Straightening my spine, I paid for my food and left a tip even though Esther was side eyeing me. I checked my food to make sure she hadn’t spat in it, flipped some brown hair over one shoulder and catwalked back to my car.

But all that pretending to be strong had me exhausted and lying shirtless on my living room floor so the coldness would help with my sadness.

Maybe it could help me hold off the panic attack I could feel coiling in my chest, threatening to drown me.

Whatever I was feeling, I had to get rid of it before the firefighter showed up the next day.

I wasn’t sure why I agreed to this.

This man could be a serial killer. I mean, Dexter looked like a normal guy until everyone found out he was sending souls to the other side in his spare time.

Dramatic?

Maybe, but I didn’t know this man.

And I didn’t know how to fight.

Knowing I had a few projects to work on for my Graphics business, I reluctantly hauled myself off the floor, pulled my shirt back on and poured myself a drink. I sighed like a teenager who had to wake up for school and wandered into my office to boot up my laptop.

The first project didn’t have much else to work on. The logo turned out a lot better than I thought it would, and I was obsessed with the colours.

I was knee deep in work when my cell rang and I saw that it was Valentina Forsythe. Her voice was cheerful and full of life when she told me to call her Zoom.

I’d laughed at that and agreed.

“Zoom.” I answered. “What’s up? Is anything wrong?”

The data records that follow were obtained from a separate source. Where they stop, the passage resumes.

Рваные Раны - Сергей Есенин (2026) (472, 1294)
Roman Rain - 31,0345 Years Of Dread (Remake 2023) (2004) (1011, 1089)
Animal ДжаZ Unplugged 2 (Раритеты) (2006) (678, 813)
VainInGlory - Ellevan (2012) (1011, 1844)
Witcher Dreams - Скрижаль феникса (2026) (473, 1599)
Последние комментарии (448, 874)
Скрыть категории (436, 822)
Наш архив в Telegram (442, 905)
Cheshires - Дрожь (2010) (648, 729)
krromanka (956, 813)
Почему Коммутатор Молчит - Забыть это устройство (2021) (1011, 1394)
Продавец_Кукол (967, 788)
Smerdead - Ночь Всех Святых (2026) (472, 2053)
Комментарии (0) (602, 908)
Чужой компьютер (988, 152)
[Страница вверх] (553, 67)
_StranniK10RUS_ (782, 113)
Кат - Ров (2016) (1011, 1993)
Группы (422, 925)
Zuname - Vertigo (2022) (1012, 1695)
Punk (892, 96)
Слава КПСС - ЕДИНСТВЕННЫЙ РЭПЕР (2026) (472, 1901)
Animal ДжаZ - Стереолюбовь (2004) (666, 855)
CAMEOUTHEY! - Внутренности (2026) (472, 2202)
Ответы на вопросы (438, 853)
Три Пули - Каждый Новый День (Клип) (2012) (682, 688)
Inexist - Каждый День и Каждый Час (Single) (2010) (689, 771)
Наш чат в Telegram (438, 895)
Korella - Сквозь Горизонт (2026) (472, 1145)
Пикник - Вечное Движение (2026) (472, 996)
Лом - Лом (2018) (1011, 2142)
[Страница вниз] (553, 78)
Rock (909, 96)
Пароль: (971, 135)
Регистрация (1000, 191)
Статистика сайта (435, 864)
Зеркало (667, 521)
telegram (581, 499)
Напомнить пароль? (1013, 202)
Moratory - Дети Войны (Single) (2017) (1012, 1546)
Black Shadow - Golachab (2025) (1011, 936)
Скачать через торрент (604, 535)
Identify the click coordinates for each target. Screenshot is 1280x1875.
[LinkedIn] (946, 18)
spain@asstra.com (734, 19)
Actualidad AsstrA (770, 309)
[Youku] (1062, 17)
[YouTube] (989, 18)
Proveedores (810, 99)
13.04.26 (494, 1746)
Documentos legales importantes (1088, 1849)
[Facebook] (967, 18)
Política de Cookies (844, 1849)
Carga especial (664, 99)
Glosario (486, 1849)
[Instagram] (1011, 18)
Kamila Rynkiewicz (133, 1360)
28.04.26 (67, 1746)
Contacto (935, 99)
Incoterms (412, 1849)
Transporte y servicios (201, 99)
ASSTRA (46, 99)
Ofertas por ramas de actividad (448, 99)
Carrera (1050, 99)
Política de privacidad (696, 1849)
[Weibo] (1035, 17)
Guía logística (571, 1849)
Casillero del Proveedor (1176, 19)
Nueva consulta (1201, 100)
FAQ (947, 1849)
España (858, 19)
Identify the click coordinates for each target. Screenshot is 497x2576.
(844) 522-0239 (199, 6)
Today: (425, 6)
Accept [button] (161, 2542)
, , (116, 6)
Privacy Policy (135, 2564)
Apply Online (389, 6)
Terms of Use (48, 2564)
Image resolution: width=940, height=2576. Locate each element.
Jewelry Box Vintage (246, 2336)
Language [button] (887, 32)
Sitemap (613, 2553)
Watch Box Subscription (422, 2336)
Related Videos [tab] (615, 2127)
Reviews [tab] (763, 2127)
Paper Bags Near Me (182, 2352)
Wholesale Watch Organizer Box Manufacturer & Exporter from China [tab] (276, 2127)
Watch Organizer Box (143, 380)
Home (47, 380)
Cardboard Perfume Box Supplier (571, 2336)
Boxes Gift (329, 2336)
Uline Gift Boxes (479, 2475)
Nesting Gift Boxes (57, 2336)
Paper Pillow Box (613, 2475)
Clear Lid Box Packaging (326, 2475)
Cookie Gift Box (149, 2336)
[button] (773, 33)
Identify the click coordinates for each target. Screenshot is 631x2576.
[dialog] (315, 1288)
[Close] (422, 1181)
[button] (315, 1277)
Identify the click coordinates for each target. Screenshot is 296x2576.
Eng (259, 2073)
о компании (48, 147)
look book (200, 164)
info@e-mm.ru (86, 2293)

“Nothing.” Zoom replied. “Everything is fine—better than fine, come to think of it.”

“Awesome.” I yawned.

“I was just doing some last-minute checks to make sure we’re still on. My boss is on my ass about this whole thing. Apparently, his boss is riding him too.”

“The work of the captain is never done.” I picked up my cup and realized it was empty and sighed. “Wait, aren’t you supposed to be on your honeymoon? I’m sure that beautiful man of yours didn’t release you from being tied to his bed. What gives? I thought you were coming back—next week?”

Zoom laughed. “I tried.”

“Tried?”

“Couldn’t have done that. My husband wanted to spend some time with his niece before she has to go back to school.” Zoom explained. “Between her job and the boyfriend—”

“Ahh.” I giggled. “The boyfriend.”

Zoom laughed again.

“He’s a good kid. Their jobs and preparing for school and trying to figure out what this new look is going to be for their relationship. It’s a lot for them. There’s never enough time in a day.”

I thought about how late I’d stopped working the night before and sighed.

“Fair.”

“Anyway, we planned our honeymoon around that.” Zoom told me. “He promised to make it up to me later.”

“Sexual favours?”

Zoom giggled.

“I hope so.” She replied.

I’d never had female friends before—I’d never really had friends. This was new.

“Oh, and by the way.” I nodded. “I have everything planned. Breakfast, tour of the property, the first visit to the station. You told me he’s a runner and there are plenty of places on my land he can run. His room was cleaned and the windows open for air to flow through—trust me, I’m ready.”

“Good.” She sounded relieved. “This man means a lot to me. I’m feeling some kind of ways asking him to take this on. But your cadets need the best and Trucker—well, he’s one of the best.”

“Thank you for taking such care of them. They’re young and the work they’re signing up for is dangerous. People underestimated them, especially our lone female.”

“I get it, trust me.” Zoom sighed. “My own parents looked down on me when they found out what I was doing.”

Exhaling, I finished my conversation with her and went back to look at the pages on this Mayson Calhoune she was sending my way. There wasn’t a picture and though I was curious, it would probably be weird to ask for one.

I supposed I’ll be surprised the next morning.